Figure 5.1: Proportion of the adjusted health gap explained by differences in social determinants and health risk factors between First Nations people and non-Indigenous Australians aged 18–64, 2017–19

The pie chart shows that over one-third (35%) of the health gap between First Nations people and non-Indigenous Australians was due to the social determinants of health, a further 30% of the health gap was explained by the health risk factors and the remaining 35% was due to other factors.

Note: Gap due to other factors refers to the component of the gap unexplained by differences in the factors included in this study. This reflects the fact that the available data do not provide a complete picture of the differences between the two populations.
Source: AIHW analysis of ABS NATSIHS 2018–19 and ABS NHS 2017–18, as published in Australia’s Health 2024: data insights (AIHW 2024 forthcoming).

Together, household income (adjusted for household size and composition), employment status or number of hours worked, and smoking status account for 40% of the total health gap. 

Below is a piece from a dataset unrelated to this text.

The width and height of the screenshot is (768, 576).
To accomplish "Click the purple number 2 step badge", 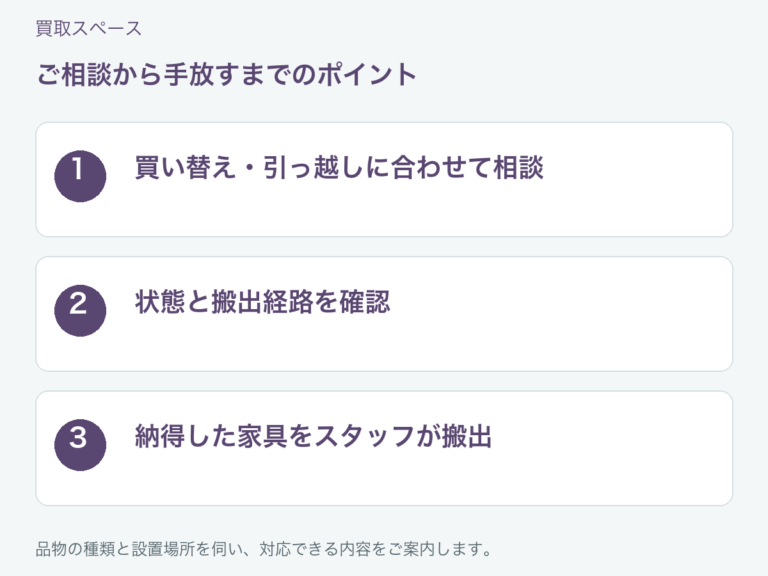I will pos(80,311).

If First Nations adults were to have the same average equivalised household income, same average employment rate and hours worked, and same average smoking rate levels as non-Indigenous adults, the health gap would be reduced by more than a third—from 24 percentage points to around 14 percentage points.

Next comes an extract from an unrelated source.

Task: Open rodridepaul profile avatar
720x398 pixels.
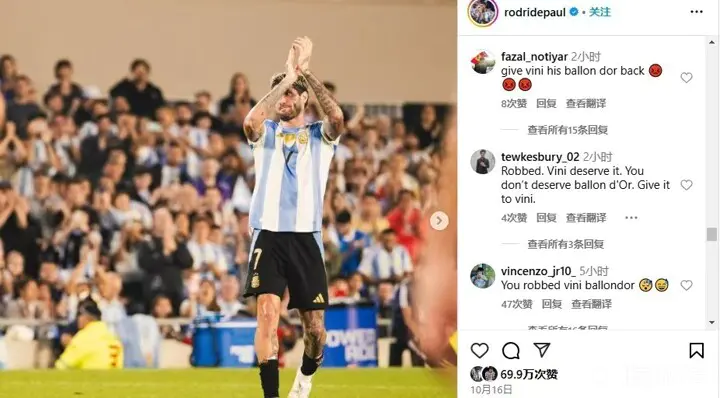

In comparison with the previous analysis of data from 2011–13 (AIHW 2018):

  • the overall size of the adjusted health gap has decreased by 2.9 percentage points (from 27 to 24 percentage points).
  • the unexplained component of the adjusted health gap has decreased by 12 percentage points from 47% to 35%, largely due to a substantial increase of 11 percentage points in the proportion of the health gap explained by health risk factors, which rose from 19% to 30%.
  • the proportion explained by social determinants has increased, by 1 percentage point from 34% to 35%.
  • among the health risk factors, the largest changes were in the proportions of the health gap explained by Body Mass Index (BMI) and smoking status. The proportion of the health gap explained by BMI has increased by 3.6 percentage points from 7.2% to 11%, and the proportion explained by smoking has increased by 3.3 percentage points from 10% to 13%.
Figure 5.2: Contribution of individual social determinants and health risk factors to the adjusted health gap between First Nations people and non-Indigenous Australians aged 18–64, 2017–19

This bar chat shows that of the health gap which is explained by the social determinants of health, employment status and hours work was the main contributing factor, accounting for 14% of the total health gap. Of the health gap which is explained by the health risk factors, smoking status was the main contributor, accounting for 13% of the total health gap.

Note: For additional analyses, see Australia’s health 2024: data insights (AIHW 2024 forthcoming).